__THE TASK__. Exactly and only the lines from the one with "The width and height of the screenshot is (960, 613)." through the last line of the records need to be set down; please skip the pictures.

++++ PROVIDED ENTRIES ++++

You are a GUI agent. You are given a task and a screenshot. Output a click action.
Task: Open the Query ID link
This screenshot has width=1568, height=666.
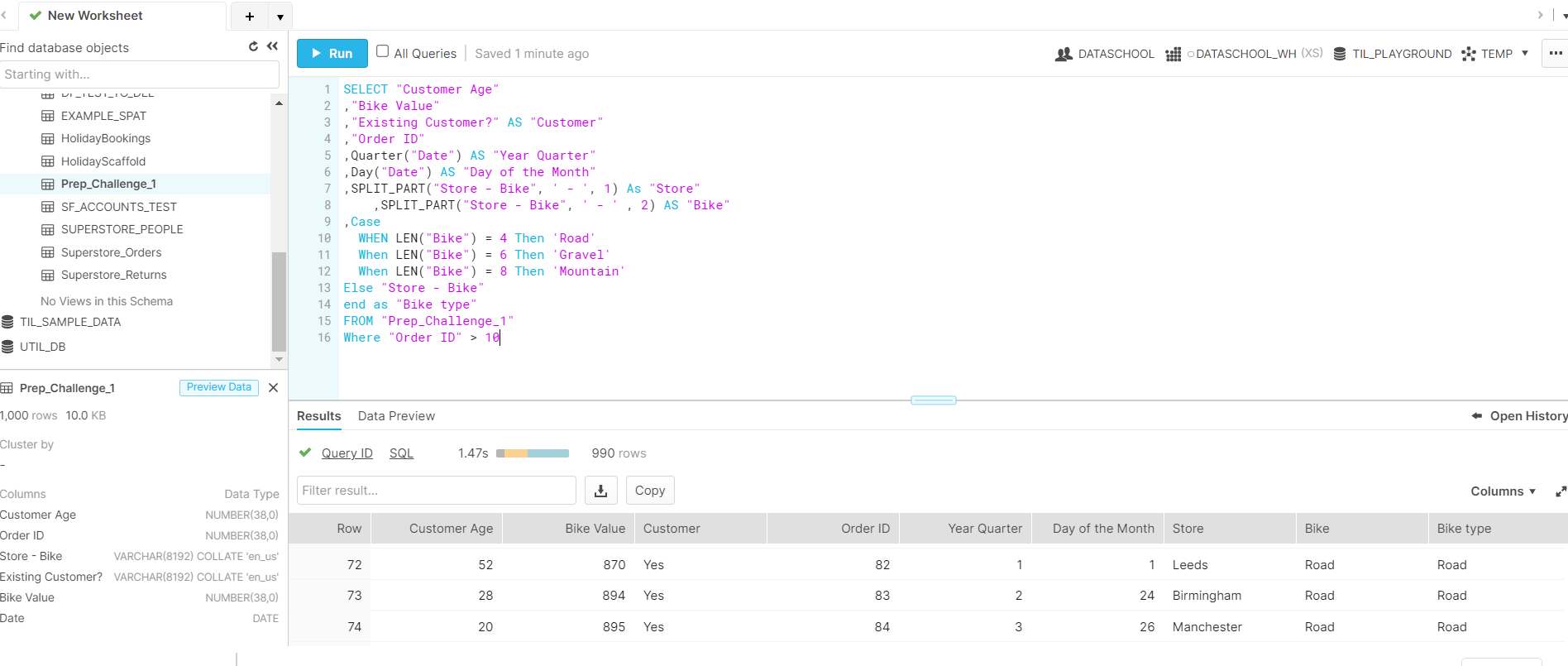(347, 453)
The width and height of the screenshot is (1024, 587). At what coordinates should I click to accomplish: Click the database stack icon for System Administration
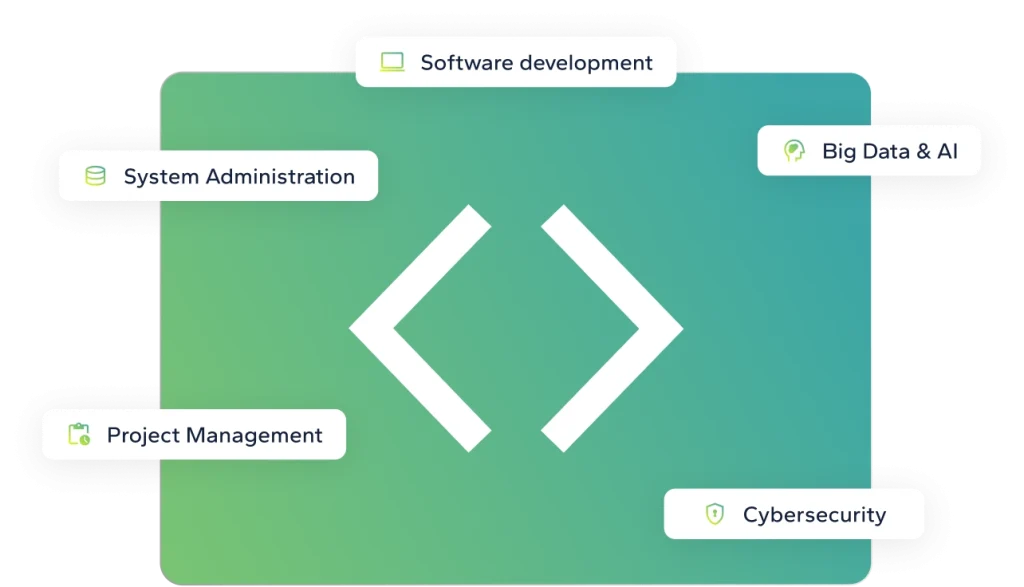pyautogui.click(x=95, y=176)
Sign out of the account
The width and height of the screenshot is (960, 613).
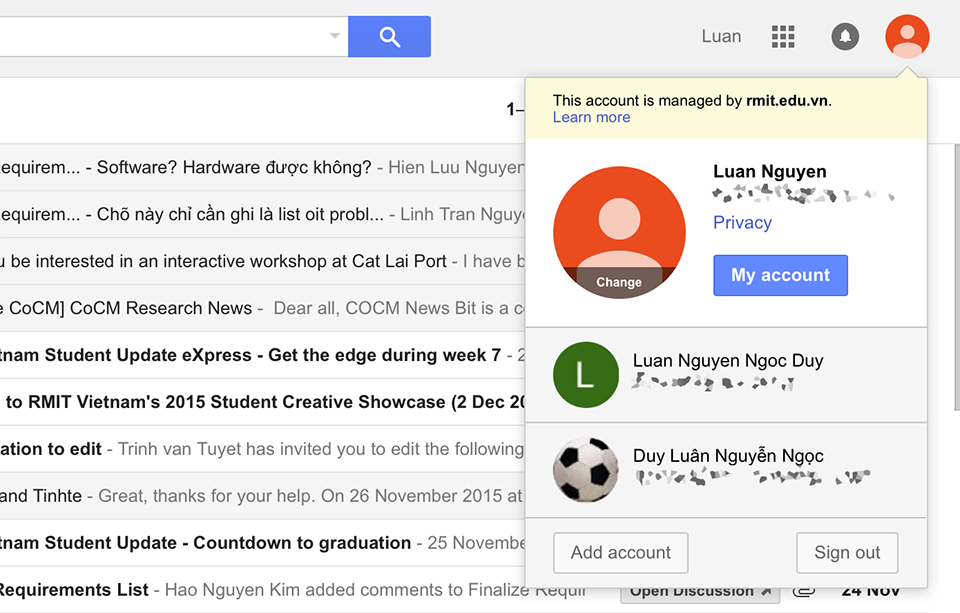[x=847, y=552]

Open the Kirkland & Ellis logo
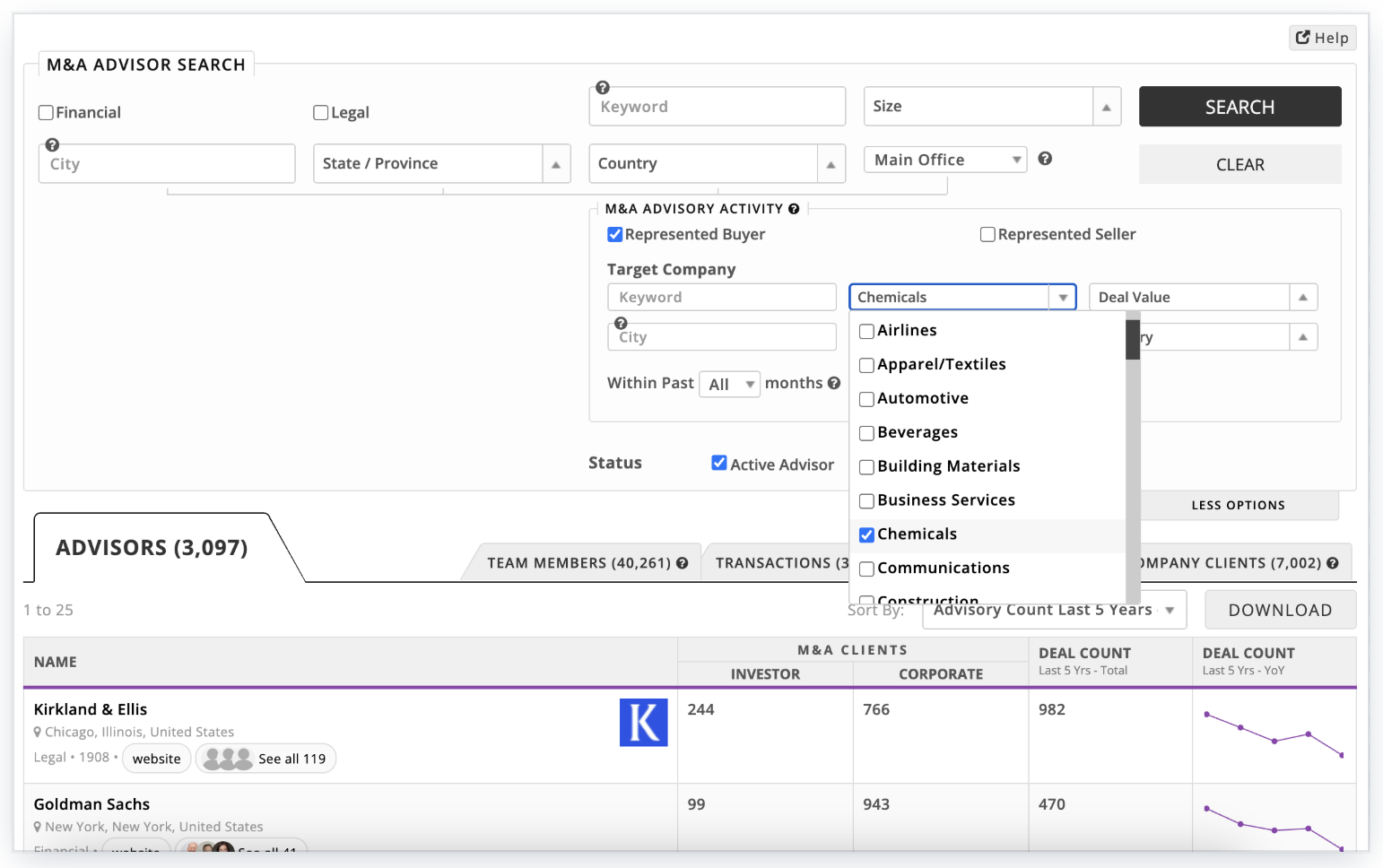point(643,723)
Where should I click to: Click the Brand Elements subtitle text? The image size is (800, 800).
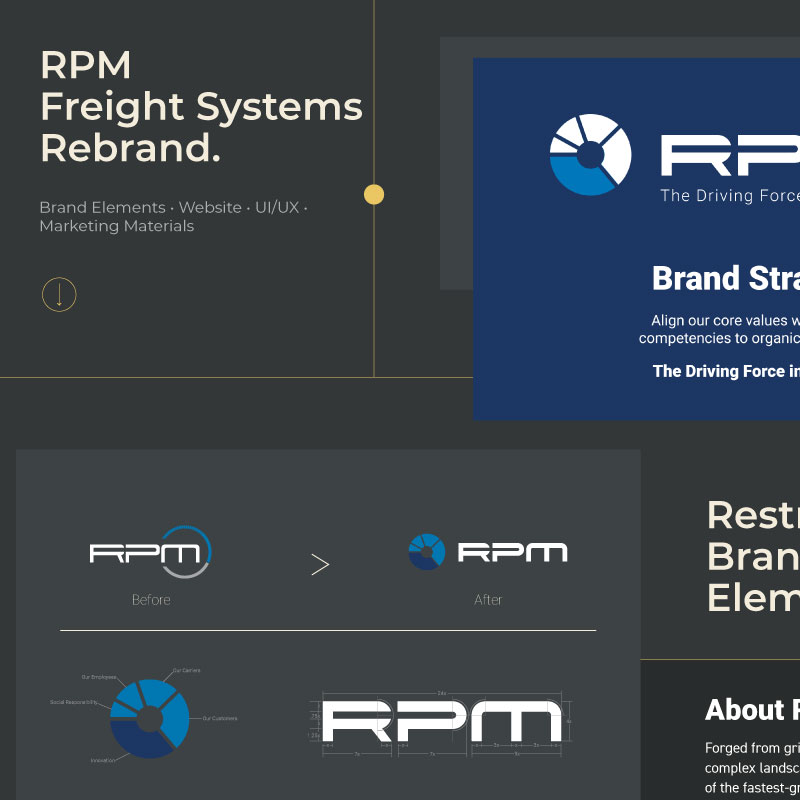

++++

__ANSWER SECTION__.
The width and height of the screenshot is (960, 613).
[x=847, y=552]

Open the Kirkland & Ellis logo
point(643,723)
Where should I click to: Click the Brand Elements subtitle text? The image size is (800, 800).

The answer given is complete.